To establish trust between the Java Agent and the Controller, you must import the root certificate for the authority that signed the Controller's certificate into the agent truststore.
Note: If you secured your on-premises Controller with a self-signed certificate, see Keystore Certificate Extractor Utility for instructions to create the agent truststore.
  1. Obtain the root certificate for the authority that signed the certificate for the Controller:
    • For SaaS Controller deployments only: You can download the DigiCert root certificates from https://www.digicert.com/digicert-root-certificates.htm and the IdenTrust root certificate from https://www.identrust.com/identrust-commercial-root-ca-1.

      Ensure to include at least the following certificates:

      • DigiCert Global Root CA
      • DigiCert Global Root G2
      • DigiCert Global Root G3
      • IdenTrust Commercial Root CA 1
    • You must import only the Root CA Certificate into the Java SSL Trust Store because Host Certificates have a very short lifespan and change often.

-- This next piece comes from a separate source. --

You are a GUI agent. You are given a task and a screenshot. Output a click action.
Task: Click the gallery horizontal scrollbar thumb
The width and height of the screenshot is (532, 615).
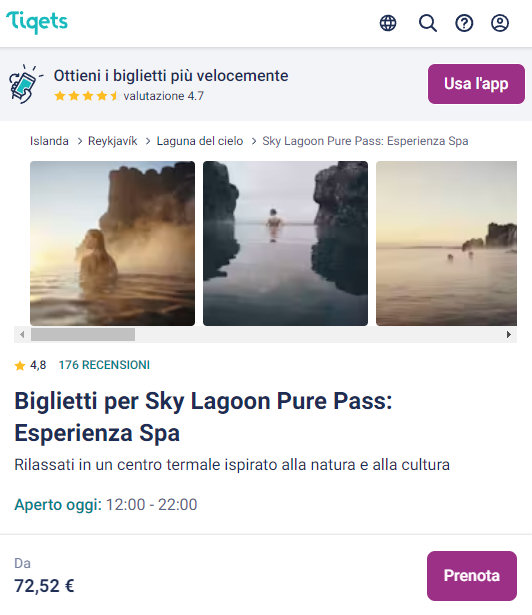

Trusting the Root CA Certificate ensures uninterrupted connectivity to the controller when the Host Certificate changes before expiry.
  2. Run the Java keytool command to import the root certificate.
    The command creates the keystore in the versioned agent configuration directory if it does not exist: 
    keytool -import -alias rootCA -file <root_certificate_file_name> -keystore <agent_home>/<version_number>/conf/cacerts.jks -storepass <truststore_password>
    For example: 
    keytool -import -alias ControllerRootCA -file /usr/home/appdynamics/DigicertGlobalRootCA.pem -keystore /usr/local/appagent/4.3.0.0/conf/cacerts.jks -storepass MySecurePassword
    Note: Make note of the truststore password, you need it to configure the Java Agent.